Devon Thomas

Personal information
- Full name: Devon Cuthbert Thomas
- Born: 12 November 1989 (age 36) Willikies, Antigua and Barbuda
- Batting: Right-handed
- Bowling: Right-arm medium
- Role: Top-order batter

International information
- National side: West Indies (2009-2022);
- Only Test (cap 331): 8 December 2022 v Australia
- ODI debut (cap 150): 28 July 2009 v Bangladesh
- Last ODI: 10 February 2013 v Australia
- T20I debut (cap 37): 2 August 2009 v Bangladesh
- Last T20I: 14 August 2022 v New Zealand

Domestic team information
- 2007–2015: Leeward Islands
- 2013–2014: Antigua Hawksbills
- 2015–2018: Jamaica
- 2016-2021: St Kitts and Nevis Patriots
- 2018–present: Leeward Islands
- 2021: Kandy Warriors
- 2022–present: Barbados Royals

Career statistics
| Competition | Test | ODI | T20I | FC |
| Matches | 1 | 21 | 12 | 103 |
| Runs scored | 31 | 238 | 51 | 5,210 |
| Batting average | 15.50 | 14.00 | 8.50 | 29.26 |
| 100s/50s | 0/0 | 0/0 | 0/0 | 7/28 |
| Top score | 19 | 37 | 31* | 172 |
| Balls bowled | 96 | 7 | – | 1,355 |
| Wickets | 2 | 2 | – | 27 |
| Bowling average | 33.00 | 5.50 | – | 28.55 |
| 5 wickets in innings | 0 | 0 | – | 1 |
| 10 wickets in match | 0 | 0 | – | 0 |
| Best bowling | 2/53 | 2/11 | – | 5/22 |
| Catches/stumpings | 1/0 | 23/6 | 10/2 | 201/4 |
- Source: ESPNcricinfo, 25 April 2023

= Devon Thomas =

West Indian cricketer (born 1989)

Devon Cuthbert Thomas (born 12 November 1989) is a West Indian cricketer from Antigua.

==Career==

=== Domestic ===
On 5 July 2009 he scored his maiden first class century playing for the Windies A against Bangladesh at Barbados's Kensington Oval. He soon became a mainstay for the Leewards, being named as vice captain for their 2014 Super50 campaign. Thomas later joined the Jamaica Scorpions for the 2015 and 2016 seasons. He eventually returned playing for the Leewards soon thereafter. Thomas was the leading run-scorer for the Leeward Islands in the 2018–19 Regional Super50 tournament, with 238 runs in eight matches. He was also the 2nd highest run-scorer for the team in the 2018-19 Regional Four Day Competition, and 4th highest scorer in the competition as a whole. In 2016, he was drafted by the St Kitts and Nevis Patriots. Since then, he has regularly played for them in the Caribbean Premier League.

In October 2019, he was named as the captain of the Leeward Islands for the 2019–20 Regional Super50 tournament. He was signed by Kandy Warriors for the 2021 Lanka Premier League. He was drafted by Pune Devils for the 2021 T10 League. In July 2022, Thomas joined CPL team Barbados Royals for the upcoming season of the said tournament.

=== International ===
A right-hand batsman and wicket keeper, he played only one season for Leeward Islands before being given his One Day International debut on 28 July 2009 against Bangladesh while the first team were involved in a pay dispute with the West Indies Cricket Board. He batted in only one innings, scoring 29* from 32 balls, and took two wickets with his right-arm medium pace bowling.

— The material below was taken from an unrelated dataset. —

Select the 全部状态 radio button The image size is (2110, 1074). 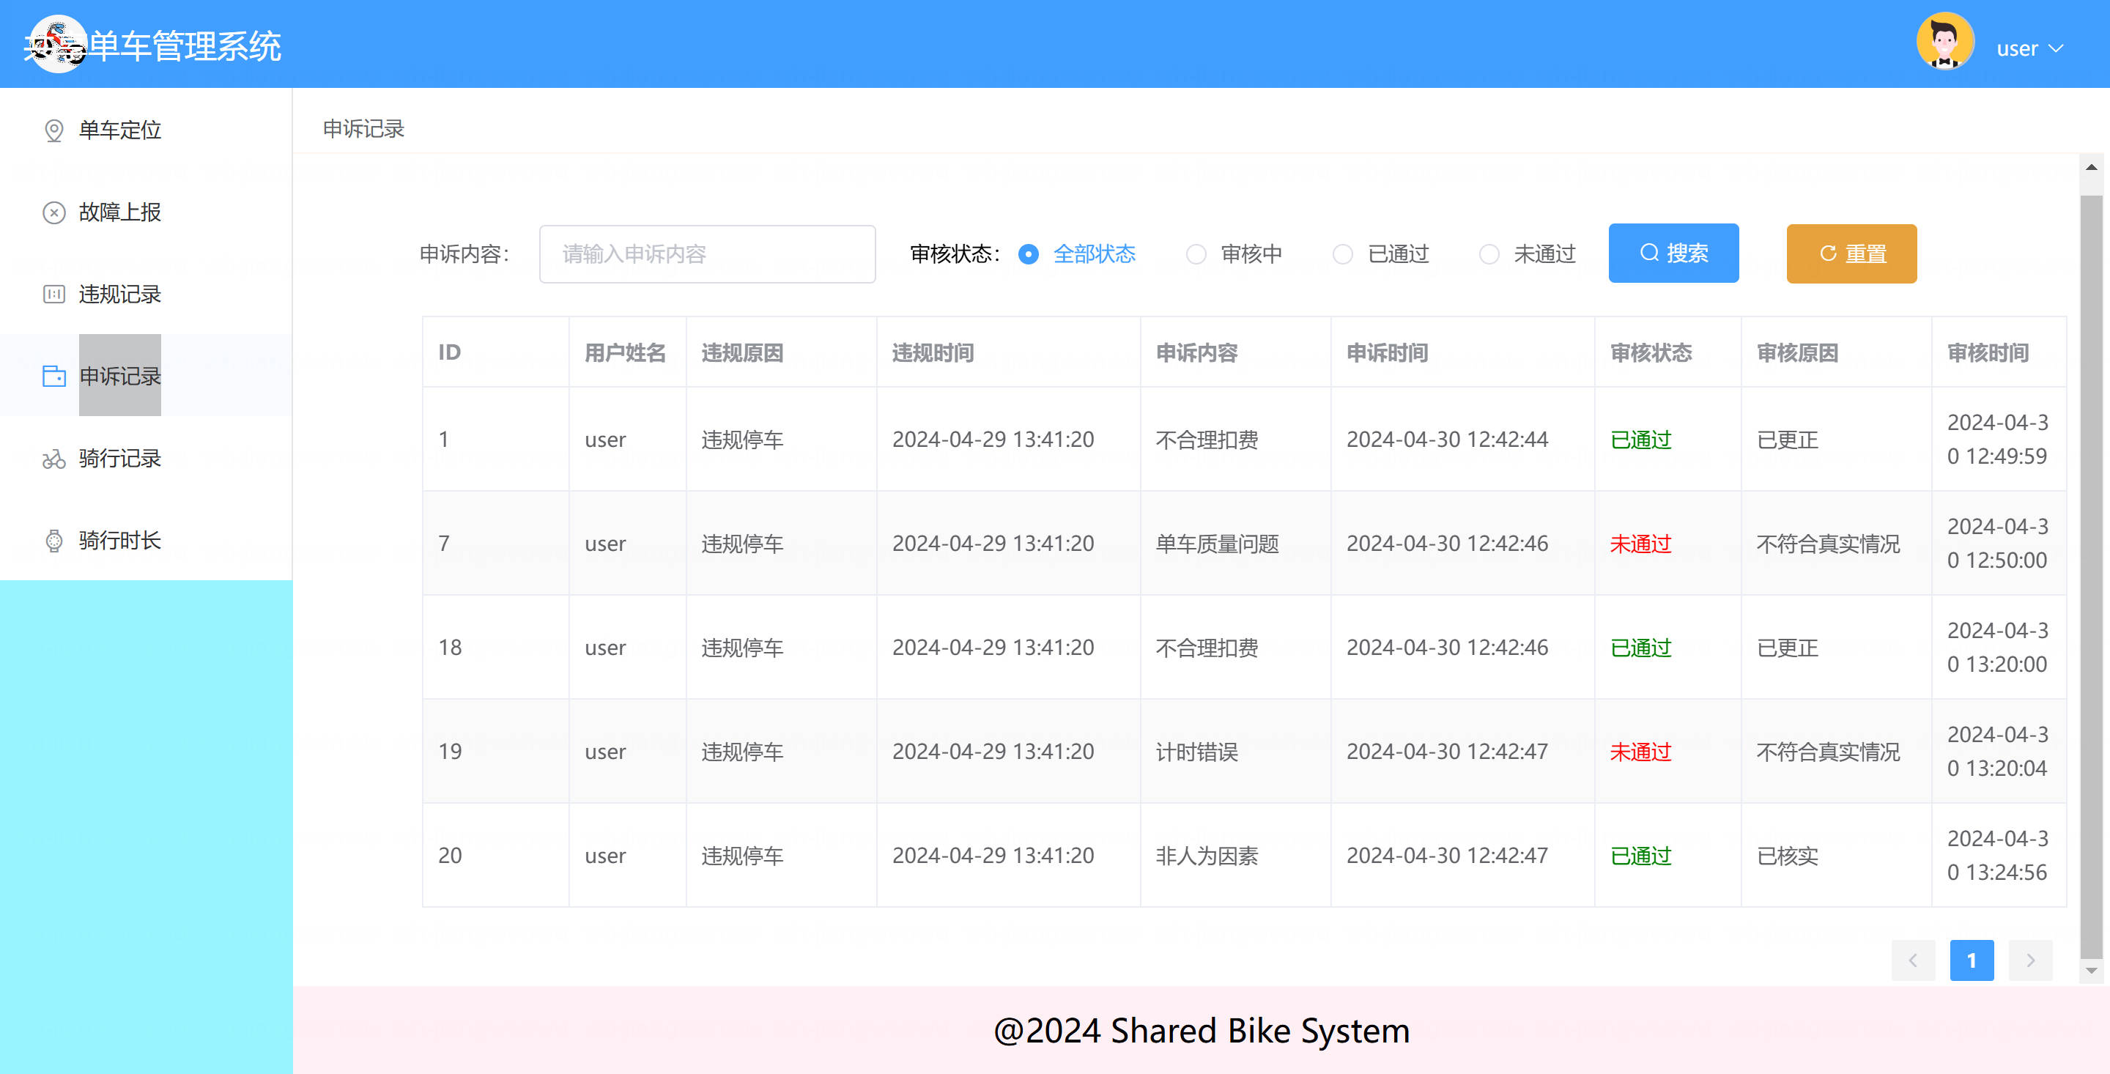pyautogui.click(x=1028, y=254)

Thomas is one of three wicket-keepers to have taken wickets in a One Day International. He achieved this feat bowling against Bangladesh cricket team in the 2nd ODI of the 3 match ODI series at Windsor Park (Dominica). He picked up the wickets of Mushfiqur Rahim and Mahmudullah, but could not prevent West Indies from losing the game.

In June 2022, he was named in the West Indies' Test squad for their series against Bangladesh. He would go on to make his Test debut against Australia at Adelaide later that year, on 8 December.

On 23 May 2023, the International Cricket Council (ICC) provisionally suspended Thomas and charged him on seven counts under its anti-corruption code, the most serious allegation being an attempt to fix a match in the 2021 Lanka Premier League.